[Begin INPUT DATA]

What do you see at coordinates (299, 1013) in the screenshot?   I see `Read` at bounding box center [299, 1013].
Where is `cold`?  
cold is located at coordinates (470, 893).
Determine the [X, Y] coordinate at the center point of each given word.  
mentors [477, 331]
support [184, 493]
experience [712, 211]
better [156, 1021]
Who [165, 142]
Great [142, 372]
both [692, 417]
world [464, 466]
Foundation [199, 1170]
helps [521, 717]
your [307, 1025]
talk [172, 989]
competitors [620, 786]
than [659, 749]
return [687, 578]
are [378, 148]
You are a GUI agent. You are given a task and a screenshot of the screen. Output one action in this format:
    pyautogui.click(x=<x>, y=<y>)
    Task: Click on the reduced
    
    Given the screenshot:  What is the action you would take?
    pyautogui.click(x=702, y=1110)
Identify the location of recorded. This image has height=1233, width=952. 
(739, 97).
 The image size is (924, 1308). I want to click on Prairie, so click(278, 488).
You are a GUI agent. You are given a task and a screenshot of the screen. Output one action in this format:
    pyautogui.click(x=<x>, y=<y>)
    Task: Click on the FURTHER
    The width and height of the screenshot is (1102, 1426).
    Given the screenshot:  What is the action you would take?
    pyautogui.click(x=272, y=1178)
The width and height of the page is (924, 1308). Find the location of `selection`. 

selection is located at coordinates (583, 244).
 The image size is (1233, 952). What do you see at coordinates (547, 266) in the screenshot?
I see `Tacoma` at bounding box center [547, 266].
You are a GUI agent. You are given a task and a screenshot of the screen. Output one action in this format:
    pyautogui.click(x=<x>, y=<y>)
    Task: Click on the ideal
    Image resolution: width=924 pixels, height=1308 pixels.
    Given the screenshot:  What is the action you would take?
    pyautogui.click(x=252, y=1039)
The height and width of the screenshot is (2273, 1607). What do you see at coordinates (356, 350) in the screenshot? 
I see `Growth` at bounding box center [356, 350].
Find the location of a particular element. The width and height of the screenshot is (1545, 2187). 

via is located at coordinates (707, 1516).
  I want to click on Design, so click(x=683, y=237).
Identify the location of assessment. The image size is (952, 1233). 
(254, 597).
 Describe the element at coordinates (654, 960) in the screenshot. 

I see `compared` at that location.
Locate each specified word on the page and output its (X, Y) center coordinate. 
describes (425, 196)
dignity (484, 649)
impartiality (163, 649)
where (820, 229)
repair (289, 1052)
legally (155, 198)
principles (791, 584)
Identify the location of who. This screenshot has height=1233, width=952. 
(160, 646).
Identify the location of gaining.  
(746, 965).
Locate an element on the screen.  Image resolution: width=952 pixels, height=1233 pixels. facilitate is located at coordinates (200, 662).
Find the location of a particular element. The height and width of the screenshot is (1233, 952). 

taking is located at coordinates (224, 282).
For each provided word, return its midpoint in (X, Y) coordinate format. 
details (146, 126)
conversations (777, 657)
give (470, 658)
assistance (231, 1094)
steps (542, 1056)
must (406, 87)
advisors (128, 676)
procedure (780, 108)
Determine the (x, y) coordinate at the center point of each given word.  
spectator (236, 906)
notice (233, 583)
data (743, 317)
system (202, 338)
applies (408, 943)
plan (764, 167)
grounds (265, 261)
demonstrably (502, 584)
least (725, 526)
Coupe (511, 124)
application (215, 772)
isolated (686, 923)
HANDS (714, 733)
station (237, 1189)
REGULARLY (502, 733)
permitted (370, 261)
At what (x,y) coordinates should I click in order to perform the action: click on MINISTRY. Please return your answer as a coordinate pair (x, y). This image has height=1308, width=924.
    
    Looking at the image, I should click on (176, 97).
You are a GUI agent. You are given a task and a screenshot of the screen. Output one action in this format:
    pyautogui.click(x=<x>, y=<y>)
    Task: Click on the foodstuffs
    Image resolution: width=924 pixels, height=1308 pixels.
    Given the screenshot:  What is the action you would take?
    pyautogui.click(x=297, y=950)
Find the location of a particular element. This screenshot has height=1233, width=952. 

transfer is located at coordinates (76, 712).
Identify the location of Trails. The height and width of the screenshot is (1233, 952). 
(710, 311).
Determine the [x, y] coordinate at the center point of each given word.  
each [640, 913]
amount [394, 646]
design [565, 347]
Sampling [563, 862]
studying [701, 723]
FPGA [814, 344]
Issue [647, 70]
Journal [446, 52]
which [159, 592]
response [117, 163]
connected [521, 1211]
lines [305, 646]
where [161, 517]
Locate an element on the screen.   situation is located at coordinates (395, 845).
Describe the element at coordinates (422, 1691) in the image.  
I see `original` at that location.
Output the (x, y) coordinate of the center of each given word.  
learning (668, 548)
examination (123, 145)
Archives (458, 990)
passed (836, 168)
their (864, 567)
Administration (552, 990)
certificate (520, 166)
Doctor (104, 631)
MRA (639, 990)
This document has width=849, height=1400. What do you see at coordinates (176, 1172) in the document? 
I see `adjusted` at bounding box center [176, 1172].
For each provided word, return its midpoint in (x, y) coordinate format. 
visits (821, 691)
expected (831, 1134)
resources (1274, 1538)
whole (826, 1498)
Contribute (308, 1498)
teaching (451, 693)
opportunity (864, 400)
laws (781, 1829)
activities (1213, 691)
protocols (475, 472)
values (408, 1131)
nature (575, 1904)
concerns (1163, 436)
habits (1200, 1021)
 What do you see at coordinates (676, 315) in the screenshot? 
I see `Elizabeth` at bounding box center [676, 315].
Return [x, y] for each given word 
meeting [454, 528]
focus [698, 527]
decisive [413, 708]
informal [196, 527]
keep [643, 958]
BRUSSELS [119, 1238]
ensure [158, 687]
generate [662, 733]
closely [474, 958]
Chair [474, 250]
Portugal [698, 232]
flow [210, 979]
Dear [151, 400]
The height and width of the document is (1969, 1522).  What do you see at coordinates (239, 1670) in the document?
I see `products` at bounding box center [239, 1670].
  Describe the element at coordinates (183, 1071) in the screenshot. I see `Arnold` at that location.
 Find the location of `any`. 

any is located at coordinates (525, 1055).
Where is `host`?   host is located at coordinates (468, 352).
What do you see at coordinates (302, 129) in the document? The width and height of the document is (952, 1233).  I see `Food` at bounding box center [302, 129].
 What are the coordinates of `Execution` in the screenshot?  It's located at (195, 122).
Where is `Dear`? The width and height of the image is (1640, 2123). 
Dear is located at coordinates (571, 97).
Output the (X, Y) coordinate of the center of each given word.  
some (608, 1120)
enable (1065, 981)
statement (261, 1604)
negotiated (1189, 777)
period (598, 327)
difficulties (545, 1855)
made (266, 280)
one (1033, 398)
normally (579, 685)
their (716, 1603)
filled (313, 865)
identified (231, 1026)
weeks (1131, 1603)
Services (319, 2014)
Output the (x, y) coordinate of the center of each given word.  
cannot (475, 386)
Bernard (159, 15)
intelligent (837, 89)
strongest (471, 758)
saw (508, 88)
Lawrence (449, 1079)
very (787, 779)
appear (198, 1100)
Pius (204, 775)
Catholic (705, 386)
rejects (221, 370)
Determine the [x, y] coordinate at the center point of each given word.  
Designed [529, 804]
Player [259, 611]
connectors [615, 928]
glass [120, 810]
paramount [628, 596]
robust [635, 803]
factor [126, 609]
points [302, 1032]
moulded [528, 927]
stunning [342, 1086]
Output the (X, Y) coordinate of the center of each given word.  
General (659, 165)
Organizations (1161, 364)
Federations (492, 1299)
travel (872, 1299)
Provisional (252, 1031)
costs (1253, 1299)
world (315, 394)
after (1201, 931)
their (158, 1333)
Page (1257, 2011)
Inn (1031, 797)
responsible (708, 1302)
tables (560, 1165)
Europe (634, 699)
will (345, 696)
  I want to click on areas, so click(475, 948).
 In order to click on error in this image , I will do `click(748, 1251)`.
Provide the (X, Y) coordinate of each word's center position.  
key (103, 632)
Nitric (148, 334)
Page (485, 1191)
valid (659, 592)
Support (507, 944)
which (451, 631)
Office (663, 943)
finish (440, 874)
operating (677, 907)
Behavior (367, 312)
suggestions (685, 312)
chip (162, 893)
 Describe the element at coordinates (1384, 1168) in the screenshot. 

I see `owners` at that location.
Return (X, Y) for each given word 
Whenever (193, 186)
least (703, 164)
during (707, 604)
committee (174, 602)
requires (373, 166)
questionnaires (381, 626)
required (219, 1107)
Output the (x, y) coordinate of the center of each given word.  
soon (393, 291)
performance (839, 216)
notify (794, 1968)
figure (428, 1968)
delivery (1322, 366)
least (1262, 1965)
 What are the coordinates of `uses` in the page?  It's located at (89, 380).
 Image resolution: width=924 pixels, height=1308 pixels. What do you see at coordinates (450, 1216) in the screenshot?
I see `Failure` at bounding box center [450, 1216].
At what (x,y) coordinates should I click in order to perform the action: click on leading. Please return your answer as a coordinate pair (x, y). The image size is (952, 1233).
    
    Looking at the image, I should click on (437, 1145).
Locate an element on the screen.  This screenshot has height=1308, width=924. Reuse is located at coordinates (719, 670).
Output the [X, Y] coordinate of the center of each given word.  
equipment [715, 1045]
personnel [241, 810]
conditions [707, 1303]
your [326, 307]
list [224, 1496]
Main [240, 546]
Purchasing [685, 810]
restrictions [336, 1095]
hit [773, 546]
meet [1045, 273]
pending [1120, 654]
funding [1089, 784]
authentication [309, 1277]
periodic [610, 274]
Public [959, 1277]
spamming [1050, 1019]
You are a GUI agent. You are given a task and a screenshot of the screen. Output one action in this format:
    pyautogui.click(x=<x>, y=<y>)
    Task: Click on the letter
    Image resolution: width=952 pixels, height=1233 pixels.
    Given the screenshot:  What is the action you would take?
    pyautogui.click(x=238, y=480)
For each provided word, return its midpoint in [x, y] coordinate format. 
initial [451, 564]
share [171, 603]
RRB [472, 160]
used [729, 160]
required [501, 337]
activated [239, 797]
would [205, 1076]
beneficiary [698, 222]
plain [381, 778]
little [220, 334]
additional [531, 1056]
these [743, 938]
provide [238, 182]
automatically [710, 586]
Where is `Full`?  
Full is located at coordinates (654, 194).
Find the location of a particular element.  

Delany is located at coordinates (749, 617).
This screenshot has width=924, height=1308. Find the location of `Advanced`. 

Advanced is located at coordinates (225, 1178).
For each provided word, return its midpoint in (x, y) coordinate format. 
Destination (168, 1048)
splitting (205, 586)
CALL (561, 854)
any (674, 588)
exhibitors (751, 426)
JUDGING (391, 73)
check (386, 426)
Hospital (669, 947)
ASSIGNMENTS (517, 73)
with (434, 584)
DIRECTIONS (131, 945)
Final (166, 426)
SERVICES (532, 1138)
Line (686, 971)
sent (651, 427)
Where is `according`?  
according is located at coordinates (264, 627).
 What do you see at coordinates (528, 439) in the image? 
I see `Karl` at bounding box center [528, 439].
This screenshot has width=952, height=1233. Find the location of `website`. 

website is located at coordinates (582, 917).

[End INPUT DATA]

— WRITTEN EXERCISE —
Rewrite the lines from the one containing "Final (166, 426)" through the last line, both included, swapping "Find the location of" for "Locate" and leaving everything else as it is.

— WRITTEN ANSWER —
Final (166, 426)
SERVICES (532, 1138)
Line (686, 971)
sent (651, 427)
Where is `according`?  
according is located at coordinates (264, 627).
 What do you see at coordinates (528, 439) in the image? 
I see `Karl` at bounding box center [528, 439].
This screenshot has width=952, height=1233. Locate `website`. 

website is located at coordinates (582, 917).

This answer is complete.